Pendant toutes les séances, les chercheurs ont fixé un choix d'électrodes aux cuirs chevelus des patients. Pendant une séance, les chercheurs ont visé le cortex somatosensoriel utilisant le tACS pour améliorer les alpha ondes naturelles. Pendant une autre séance pour tous les participants, les chercheurs ont employé un faible courant électrique assimilé qui n'a pas été visé - c'était une feinte ou une séance de stimulation de placebo. Pendant toutes les séances, les participants ont ressenti le fourmillement sur leur cuir chevelu. Ils ne pourraient pas faire la différence entre la feinte et les séances de tACS. En outre, les chercheurs responsable d'analyser les caractéristiques n'ont pas su quand chaque participant a subi les séances de feinte ou de tACS, effectuant cette étude double-aveuglée.

le Co-premier l'auteur Sangtae Ahn, PhD, un postdoc dans le laboratoire de Frohlich, a analysé les caractéristiques, qui ont prouvé que l'équipe de Frohlich pourrait en effet avec succès viser et améliorer d'alpha vibrations dans le cortex somatosensoriel des gens avec douleur plus lombo-sacrée continuelle. Si tiré à quatre épingles et des collègues a étudié les participants, tous rapportés une réduction significative dans la douleur juste après les séances de tACS, selon l'écaille de douleur 0-10 subjective. Remarquablement, sensation rapportée de quelques participants aucune douleur après les séances de tACS. Les participants n'ont pas enregistré la même réduction de douleur après les séances de stimulation de feinte.

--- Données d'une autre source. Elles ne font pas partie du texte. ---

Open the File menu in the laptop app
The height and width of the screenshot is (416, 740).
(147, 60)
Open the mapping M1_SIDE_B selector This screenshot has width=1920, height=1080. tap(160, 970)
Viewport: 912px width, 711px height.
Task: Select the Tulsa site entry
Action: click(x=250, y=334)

« La chose passionnante est que ces résultats se sont produits après juste une séance, » Prim a dit. « Nous espérons entreprendre une plus grande étude pour découvrir les effets des séances multiples de tACS sur une période de plus long temps. »

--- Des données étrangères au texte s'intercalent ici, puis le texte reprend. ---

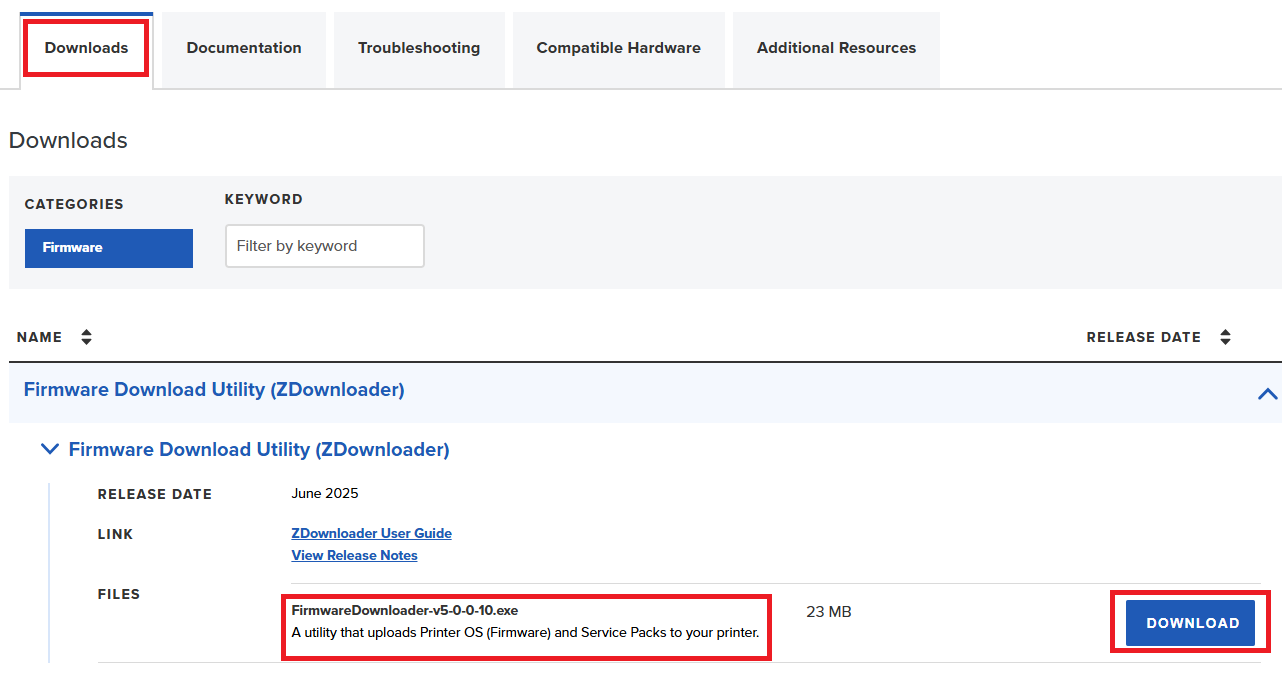
Task: Click the Firmware Download Utility accordion header title
Action: click(x=214, y=390)
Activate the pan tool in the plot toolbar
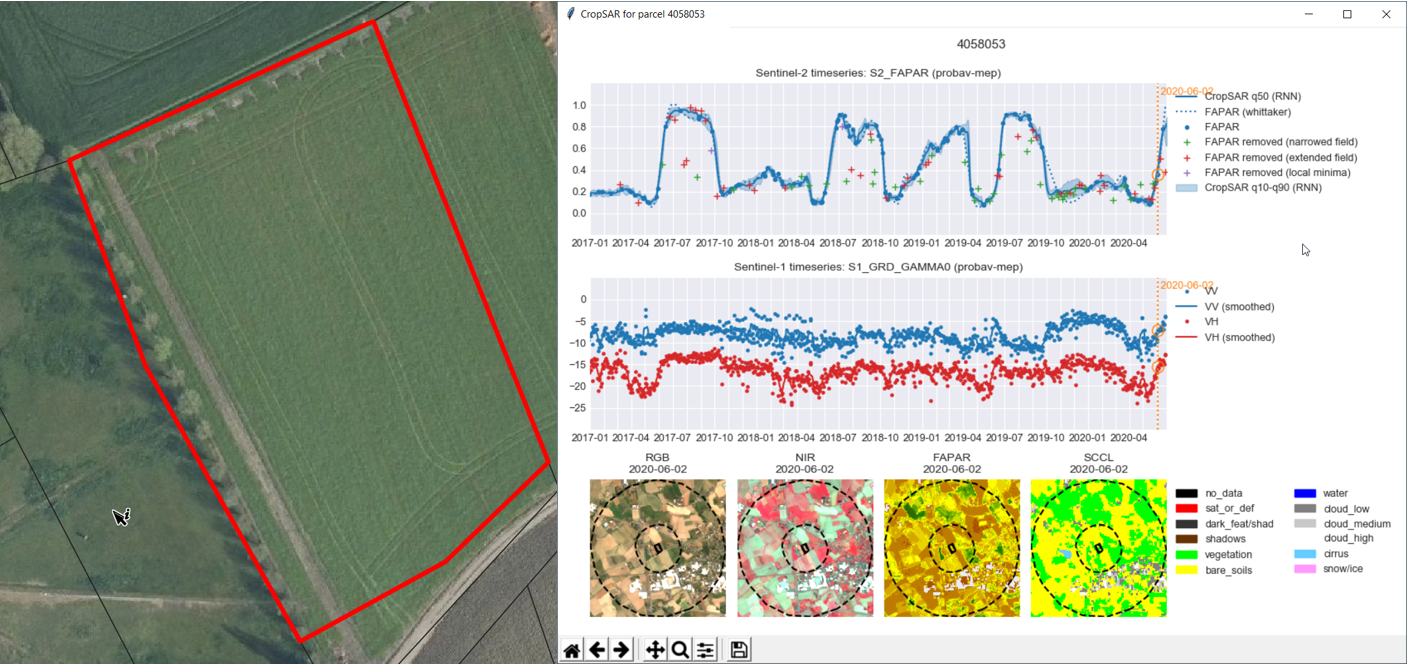Viewport: 1408px width, 664px height. point(654,649)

Frohlich a dit que son laboratoire espère également entreprendre des études sur des gens avec des genres variés de douleur chronique.

« Cette étude est un parfait exemple de ce qui est possible quand les scientifiques et les cliniciens collaborent, » il a dit. « Éventuel, si nous voulons développer de meilleurs demandes de règlement, remèdes, et stratégies de prévention, puis ces tris des approches neuves qui réunissent des chercheurs sont de la première importance. »

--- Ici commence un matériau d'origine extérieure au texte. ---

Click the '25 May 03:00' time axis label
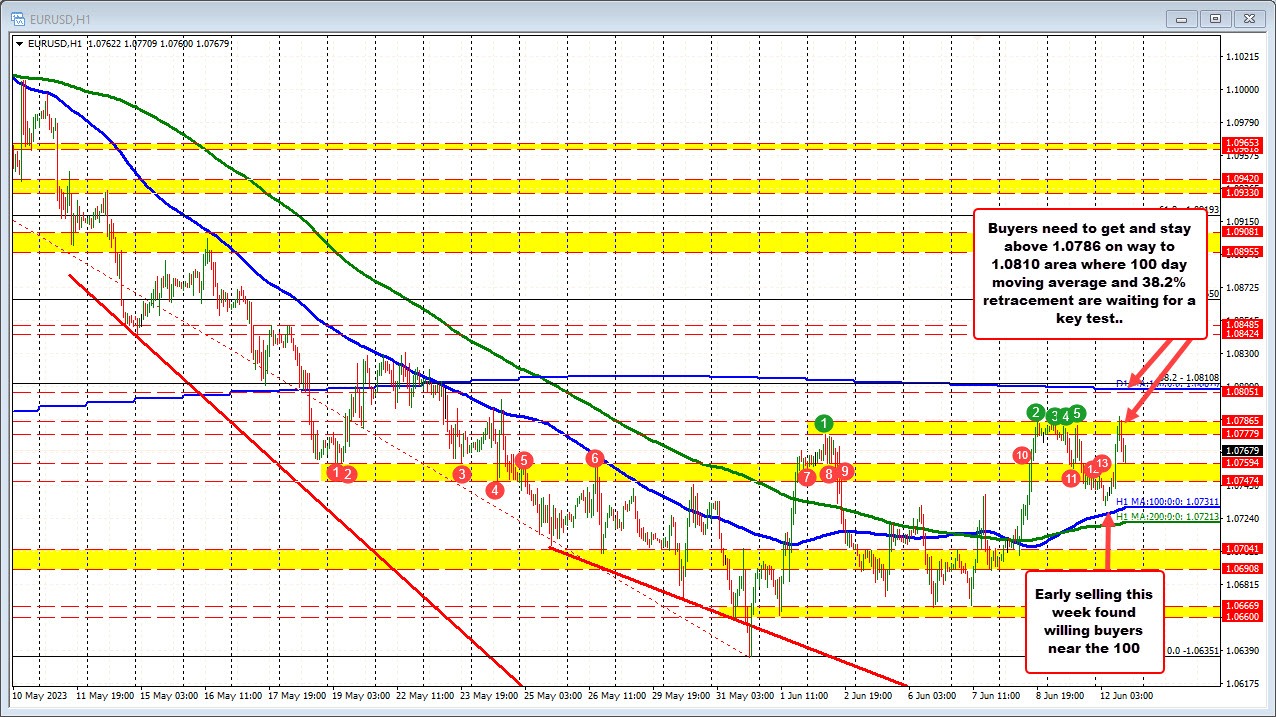 click(x=553, y=693)
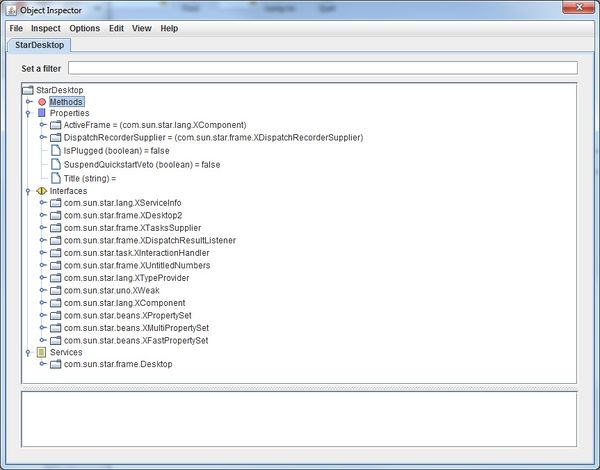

Frohlich est un membre du centre de neurologie d'UNC. Son affectation principale est en psychiatrie, mais il retient des affectations communes dans les services du génie biomédical et la biologie cellulaire et la physiologie à la côte d'UNC-Chapelle.

Les instituts de la santé nationaux et l'institut de translation et clinique de la Caroline du Nord des sciences (OR TraCS) ont financé cette recherche.

La stimulation de courant alternatif de transcranien n'est pas électroconvulsivothérapie (ECT), ou traitement de choc. La quantité de courant électrique utilisée pour le tACS est environ 1.000 fois moins qu'ECT.